#### Required actions:
• A. In the text on Gasteracantha milvoides, what is the spider's common name?
• B. Copy the text on Gasteracantha milvoides word for word from "Gasteracantha milvoides is an African" to "Lekgalameetse Nature Reserve.".

Gasteracantha milvoides is an African species of spider in the family Araneidae. It is commonly known as the medium wing kite spider.

==Distribution==
Gasteracantha milvoides is known from Central African Republic, Kenya, Namibia, Zimbabwe, Eswatini and South Africa.

The South African distribution includes Eastern Cape, KwaZulu-Natal, Limpopo, and Mpumalanga provinces, where the species occurs in numerous protected areas including Hluhluwe Nature Reserve, iSimangaliso Wetland Parks, Ndumo Game Reserve, Kruger National Park, and Lekgalameetse Nature Reserve.

==Habitat and ecology==
Gasteracantha milvoides is an orb-web dweller commonly found in warmer tropical regions. The orb-webs are usually constructed in trees or tall shrubs, from waist height to above the observer's eye level. The bridge line is frequently longer than the orb part, giving the impression that the spider is floating in space. The web is sometimes decorated with tufts of silk. The spiders are active during the day and do not remove their webs.

#### Records shown:
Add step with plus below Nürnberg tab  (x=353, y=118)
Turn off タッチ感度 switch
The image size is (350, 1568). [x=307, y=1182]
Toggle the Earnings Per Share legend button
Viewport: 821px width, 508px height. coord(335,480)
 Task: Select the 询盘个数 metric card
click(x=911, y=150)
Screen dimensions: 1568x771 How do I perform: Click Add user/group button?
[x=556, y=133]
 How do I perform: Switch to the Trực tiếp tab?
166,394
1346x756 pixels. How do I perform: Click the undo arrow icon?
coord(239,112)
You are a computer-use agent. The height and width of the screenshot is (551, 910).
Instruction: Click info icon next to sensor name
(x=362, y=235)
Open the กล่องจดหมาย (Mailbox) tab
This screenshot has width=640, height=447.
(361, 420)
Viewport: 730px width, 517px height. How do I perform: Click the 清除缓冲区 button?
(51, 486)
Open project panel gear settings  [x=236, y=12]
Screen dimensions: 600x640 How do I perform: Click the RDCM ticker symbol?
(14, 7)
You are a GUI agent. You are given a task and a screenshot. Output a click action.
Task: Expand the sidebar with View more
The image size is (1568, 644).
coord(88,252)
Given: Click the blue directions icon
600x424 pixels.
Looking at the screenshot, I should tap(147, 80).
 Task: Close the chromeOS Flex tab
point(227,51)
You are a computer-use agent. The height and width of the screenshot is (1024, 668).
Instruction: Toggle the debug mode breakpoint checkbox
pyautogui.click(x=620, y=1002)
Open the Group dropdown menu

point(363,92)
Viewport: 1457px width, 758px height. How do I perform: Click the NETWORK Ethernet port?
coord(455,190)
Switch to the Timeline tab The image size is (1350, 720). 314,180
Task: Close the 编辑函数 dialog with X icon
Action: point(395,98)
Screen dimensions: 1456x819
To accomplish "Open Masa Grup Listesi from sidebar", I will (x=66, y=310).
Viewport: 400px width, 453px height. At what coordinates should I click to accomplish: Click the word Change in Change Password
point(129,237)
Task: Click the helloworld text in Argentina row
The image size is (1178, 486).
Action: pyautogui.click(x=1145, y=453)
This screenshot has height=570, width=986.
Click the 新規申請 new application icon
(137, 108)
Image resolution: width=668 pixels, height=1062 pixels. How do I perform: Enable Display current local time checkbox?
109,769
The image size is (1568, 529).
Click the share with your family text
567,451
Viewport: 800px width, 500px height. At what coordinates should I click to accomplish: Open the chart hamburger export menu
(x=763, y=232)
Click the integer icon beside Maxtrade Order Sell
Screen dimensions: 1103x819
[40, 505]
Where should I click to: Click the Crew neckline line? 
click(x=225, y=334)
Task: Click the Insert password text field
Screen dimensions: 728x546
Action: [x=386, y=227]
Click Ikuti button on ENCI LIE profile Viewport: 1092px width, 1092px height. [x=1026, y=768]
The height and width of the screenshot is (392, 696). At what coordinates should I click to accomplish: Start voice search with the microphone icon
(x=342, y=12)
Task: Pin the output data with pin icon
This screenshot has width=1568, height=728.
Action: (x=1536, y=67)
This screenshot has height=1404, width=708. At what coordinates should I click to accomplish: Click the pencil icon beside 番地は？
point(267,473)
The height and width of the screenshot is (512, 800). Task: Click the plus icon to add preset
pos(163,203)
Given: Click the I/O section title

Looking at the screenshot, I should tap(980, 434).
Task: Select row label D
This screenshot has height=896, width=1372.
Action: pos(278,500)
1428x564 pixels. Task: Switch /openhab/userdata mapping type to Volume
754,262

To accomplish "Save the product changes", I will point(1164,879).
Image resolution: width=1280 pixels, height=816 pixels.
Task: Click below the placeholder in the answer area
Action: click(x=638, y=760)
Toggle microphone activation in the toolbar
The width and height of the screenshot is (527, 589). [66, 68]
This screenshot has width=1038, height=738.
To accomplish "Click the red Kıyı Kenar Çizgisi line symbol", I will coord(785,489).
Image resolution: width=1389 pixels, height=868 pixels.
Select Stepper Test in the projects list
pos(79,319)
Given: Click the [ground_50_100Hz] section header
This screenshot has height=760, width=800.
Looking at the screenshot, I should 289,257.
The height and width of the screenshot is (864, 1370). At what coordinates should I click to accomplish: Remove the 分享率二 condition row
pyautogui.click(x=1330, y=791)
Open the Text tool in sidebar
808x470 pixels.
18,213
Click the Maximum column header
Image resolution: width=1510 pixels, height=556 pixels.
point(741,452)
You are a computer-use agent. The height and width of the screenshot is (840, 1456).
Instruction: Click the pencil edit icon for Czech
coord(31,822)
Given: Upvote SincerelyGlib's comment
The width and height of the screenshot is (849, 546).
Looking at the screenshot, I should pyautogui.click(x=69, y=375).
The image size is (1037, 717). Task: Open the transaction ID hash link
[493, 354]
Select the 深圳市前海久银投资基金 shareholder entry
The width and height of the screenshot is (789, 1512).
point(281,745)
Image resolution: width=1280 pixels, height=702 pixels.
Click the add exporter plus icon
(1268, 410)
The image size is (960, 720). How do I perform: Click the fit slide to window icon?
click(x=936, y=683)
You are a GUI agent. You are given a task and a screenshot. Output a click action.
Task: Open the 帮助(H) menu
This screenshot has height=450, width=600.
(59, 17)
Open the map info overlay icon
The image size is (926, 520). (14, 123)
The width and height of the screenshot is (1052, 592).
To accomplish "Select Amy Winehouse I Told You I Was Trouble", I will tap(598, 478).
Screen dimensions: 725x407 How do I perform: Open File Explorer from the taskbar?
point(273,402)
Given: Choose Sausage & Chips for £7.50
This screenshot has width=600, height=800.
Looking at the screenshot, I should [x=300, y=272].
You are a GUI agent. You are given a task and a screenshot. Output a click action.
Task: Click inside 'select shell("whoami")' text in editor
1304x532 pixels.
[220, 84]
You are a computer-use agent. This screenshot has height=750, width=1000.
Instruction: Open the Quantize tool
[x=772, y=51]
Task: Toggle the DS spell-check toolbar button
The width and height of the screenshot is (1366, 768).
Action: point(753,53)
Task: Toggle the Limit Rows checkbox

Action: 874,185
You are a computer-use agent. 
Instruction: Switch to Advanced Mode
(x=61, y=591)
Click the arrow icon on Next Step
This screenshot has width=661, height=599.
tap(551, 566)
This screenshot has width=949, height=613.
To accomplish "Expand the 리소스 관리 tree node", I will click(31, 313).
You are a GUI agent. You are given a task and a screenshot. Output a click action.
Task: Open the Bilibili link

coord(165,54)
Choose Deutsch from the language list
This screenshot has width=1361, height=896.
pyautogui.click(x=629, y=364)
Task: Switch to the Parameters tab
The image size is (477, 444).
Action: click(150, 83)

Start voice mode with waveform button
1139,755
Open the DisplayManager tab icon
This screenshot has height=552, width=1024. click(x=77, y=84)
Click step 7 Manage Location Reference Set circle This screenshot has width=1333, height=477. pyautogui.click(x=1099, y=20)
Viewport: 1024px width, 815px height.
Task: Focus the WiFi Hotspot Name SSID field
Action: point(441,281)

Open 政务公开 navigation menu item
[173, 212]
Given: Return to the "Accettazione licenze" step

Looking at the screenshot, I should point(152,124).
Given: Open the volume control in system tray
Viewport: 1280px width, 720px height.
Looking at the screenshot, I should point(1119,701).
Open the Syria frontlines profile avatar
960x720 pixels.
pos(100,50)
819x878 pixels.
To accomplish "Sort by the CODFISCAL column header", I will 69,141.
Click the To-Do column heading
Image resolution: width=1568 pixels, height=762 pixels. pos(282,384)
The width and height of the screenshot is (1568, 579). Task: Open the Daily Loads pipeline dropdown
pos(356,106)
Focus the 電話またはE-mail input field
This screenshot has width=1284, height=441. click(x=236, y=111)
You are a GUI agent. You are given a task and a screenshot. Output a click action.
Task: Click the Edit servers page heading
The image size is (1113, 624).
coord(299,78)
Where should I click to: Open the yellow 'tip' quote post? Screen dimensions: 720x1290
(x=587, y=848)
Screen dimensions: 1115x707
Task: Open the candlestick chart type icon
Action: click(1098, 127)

#### Numbered responses:
• A. The medium wing kite spider.

• B.
Gasteracantha milvoides is an African species of spider in the family Araneidae. It is commonly known as the medium wing kite spider.

==Distribution==
Gasteracantha milvoides is known from Central African Republic, Kenya, Namibia, Zimbabwe, Eswatini and South Africa.

The South African distribution includes Eastern Cape, KwaZulu-Natal, Limpopo, and Mpumalanga provinces, where the species occurs in numerous protected areas including Hluhluwe Nature Reserve, iSimangaliso Wetland Parks, Ndumo Game Reserve, Kruger National Park, and Lekgalameetse Nature Reserve.